Top of Data extracts

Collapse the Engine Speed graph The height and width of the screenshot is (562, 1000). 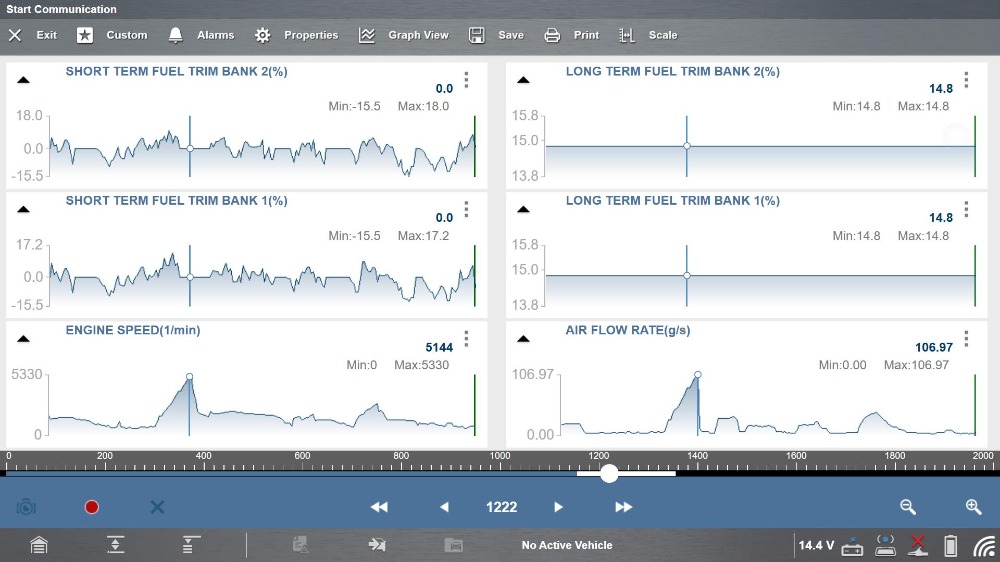pos(24,339)
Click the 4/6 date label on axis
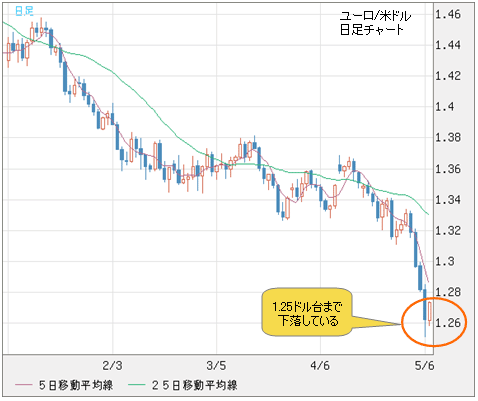This screenshot has height=401, width=478. pyautogui.click(x=320, y=366)
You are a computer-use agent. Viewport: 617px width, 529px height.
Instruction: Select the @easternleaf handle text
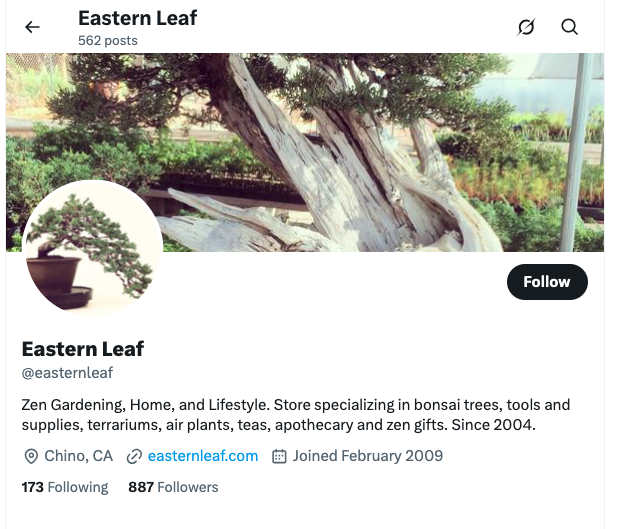67,373
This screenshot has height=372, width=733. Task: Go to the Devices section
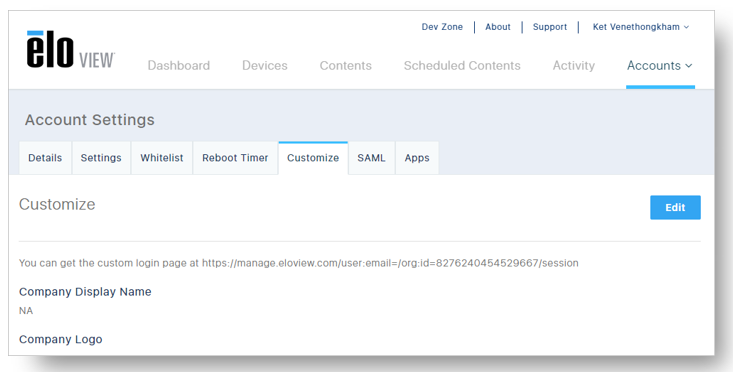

Bottom of Data extracts

* [Task description]: Each line from the one holding "Instruction: Select the" down to the end of the records is to be reproduced unaltered, and the pictures are to be omitted.

* [Your solution]:
Instruction: Select the @easternleaf handle text
67,373
This screenshot has height=372, width=733. Task: Go to the Devices section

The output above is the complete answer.